Perlu Kolaborasi Semua Pihak
Melihat tantangan besar ini, Hermawan menegaskan bahwa program revitalisasi perkebunan kelapa di Natuna tidak bisa hanya mengandalkan pemerintah daerah. Konsep kerja sama pentahelix harus diterapkan, di mana pemerintah, akademisi, dunia usaha, komunitas, dan media berkolaborasi untuk mencari solusi terbaik.
“Bupati Cen Sui Lan dan Wabup Jarmin tidak bisa bekerja sendiri. Semua elemen masyarakat harus terlibat agar program ini berhasil. Jika tidak ada langkah konkret, Natuna bisa kehilangan potensi besar sebagai sentra kelapa,” tegasnya.

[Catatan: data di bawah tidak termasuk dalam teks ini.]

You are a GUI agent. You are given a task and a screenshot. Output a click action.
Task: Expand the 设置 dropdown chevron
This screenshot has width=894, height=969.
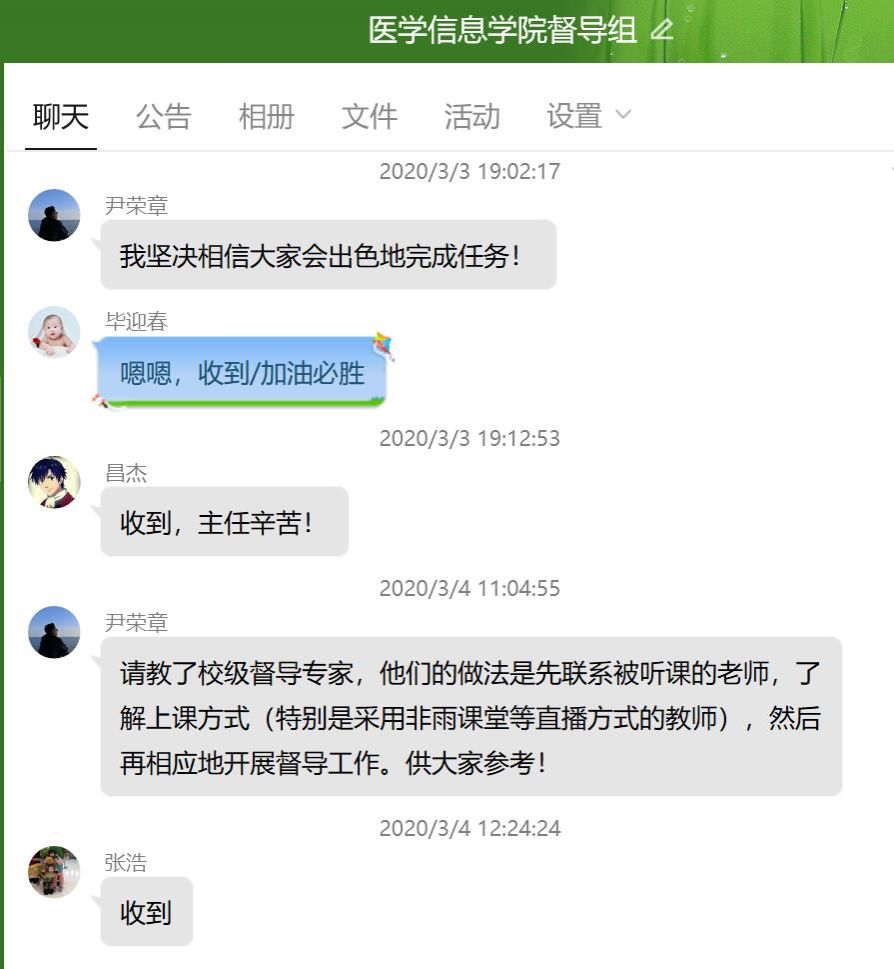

Dengan kepastian hukum lahan, peningkatan produktivitas petani, serta kebijakan strategis yang tepat, Natuna masih berpeluang bangkit sebagai pusat produksi kelapa yang kompetitif. Namun, tanpa langkah cepat, kondisi ini bisa semakin memburuk dan merugikan petani serta ekonomi daerah.